When you buy a home, most loans require a down payment.  A “down payment” is the difference between the loan amount (what is being financed) and the sales price.   Down payment percentages are based on the sales price.  Be prepared for every dollar that is used for your down payment to be documented or sourced (including large deposits reflected on your statements).  In addition to the down payment, there may be closing costs and reserves.  

Closing costs can be paid by lender credit (via an increase in interest rate) and sometimes the seller can contribute to closing costs.  If the seller is paying for closing costs, there may be restrictions based on the program type and the amount of down payment you are making.  If the seller is paying your closing costs, it needs to be negotiated in the purchase and sales agreement.   Reserves are the savings the lender wants you to have in your account after closing typically measured by months of your proposed mortgage payments.   It’s safe to plan on at least two months of proposed mortgage payments to be in your bank after closing for “reserves” whether your lender or loan program requries it or not. 

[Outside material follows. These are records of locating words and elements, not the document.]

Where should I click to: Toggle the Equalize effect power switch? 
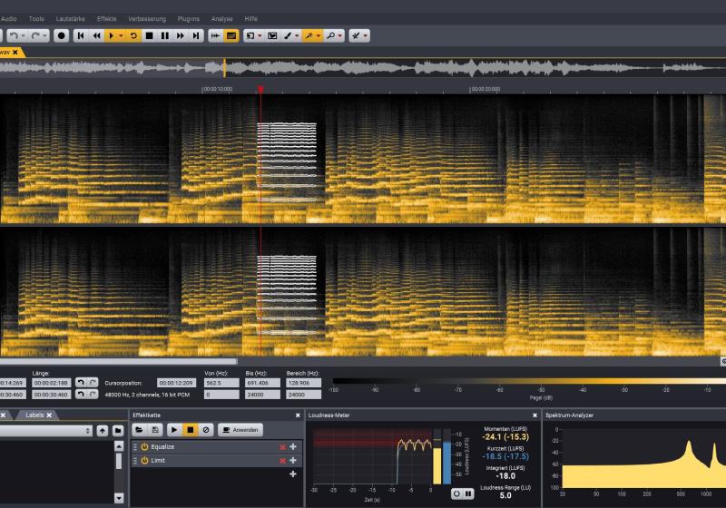pyautogui.click(x=144, y=447)
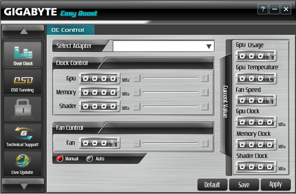Click the Shader clock slider track
Viewport: 296px width, 194px height.
171,106
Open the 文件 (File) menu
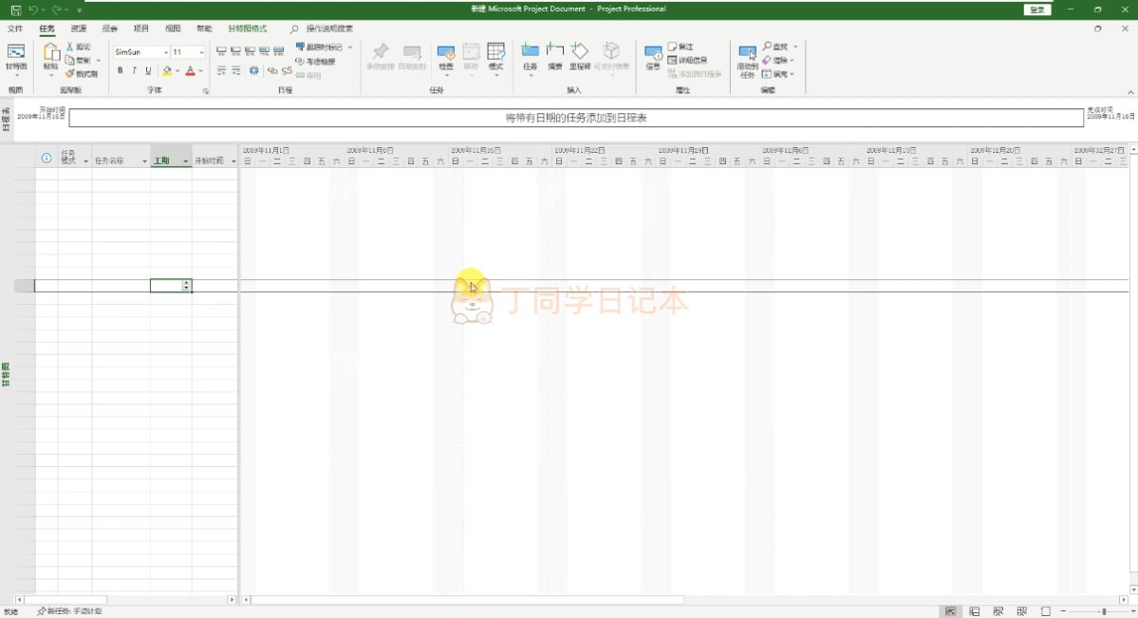1138x618 pixels. point(15,28)
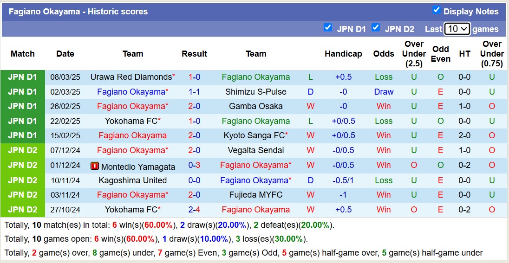Click the Gamba Osaka team name
Screen dimensions: 509x263
(256, 106)
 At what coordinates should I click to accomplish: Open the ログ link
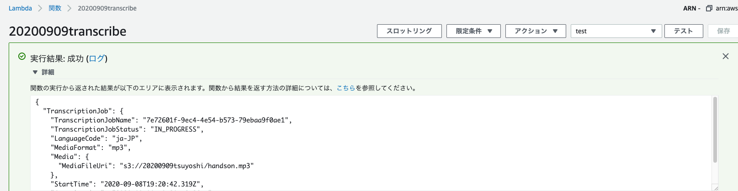pos(97,58)
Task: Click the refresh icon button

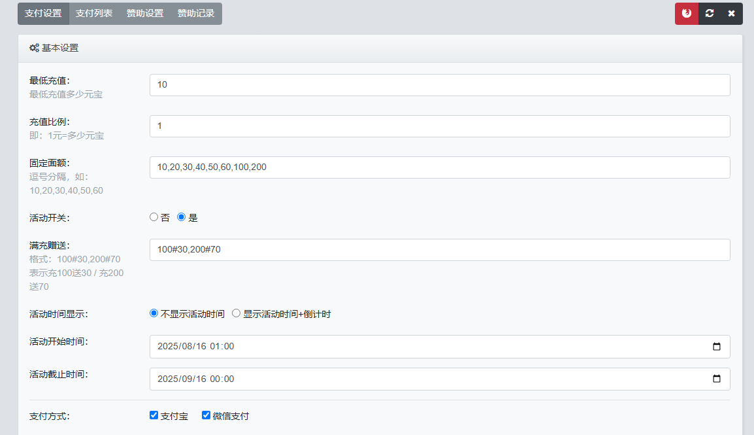Action: point(709,14)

Some home buyers select their mortgage based on down payment requirements.  Here are some different programs beginning zero down payment options for homes that are owner occupied/primary residence.

VA Loans.  If you served our country, thank you.  You may qualify for a VA loan which allows zero down payment and the seller is permitted to pay 100% of your closing costs.   Zero down payment is available up to the VA loan limit, which in King, Pierce and Snohomish county is currently $481,250.   If your loan amount is above the current VA loan limit, your required down payment is 25% of difference between the loan limit and the sales price.   There is no mortgage insurance, however VA loans do have a one time funding fee.

USDA loans.  Homebuyers who are willing to live in a rural area and who meet income guidelines can also buy with zero down payment.  Like VA loans, there is no mortgage insurance and there is a one time funding fee.  Again, USDA loans have income and geographic restrictions.

FHA.  Currently FHA will allow a down payment as low as 3.5%.  Current FHA loan limits in the greater Seattle area is $567,500.  FHA loans do have mortgage insurance (upfront and monthly).  Sellers can currently contribute up to 6% of closing costs and prepaids, however this (and possibly the down payment) guideline are expected to change.  A family member can gift the down payment requirement of 3.5% which would effective make an FHA loan “zero down” for the home buyer.

Conventional.  Conventional programs are Fannie Mae and Freddie Mac programs.  If you’re putting down 20% or more, you avoid private mortgage insurance.   Any purchase with less than 20% down payment will most likely have private mortgage insurance.  Seller contributions towards closing costs and gifts from parents vary depending on your amount of down payment.

Private mortgage insurance rates and guidelines vary based on the loan to value (the amount of your down payment), credit scores and programs.  The lower your down payment, the more expensive the cost and the tougher the guidelines are because the loan is more risk for the private mortgage insurance company.

Fannie Mae Homepath.  Fannie Mae’s Homepath allows home buyers to purchase a foreclosed home owned by Fannie Mae with as little as 3% down payment, with no private mortgage insurance and no appraisal.  Fannie Mae often offers additional “special” incentive programs, including contributing towards closing cost.  This program is limited to specific homes that Fannie Mae currently owns.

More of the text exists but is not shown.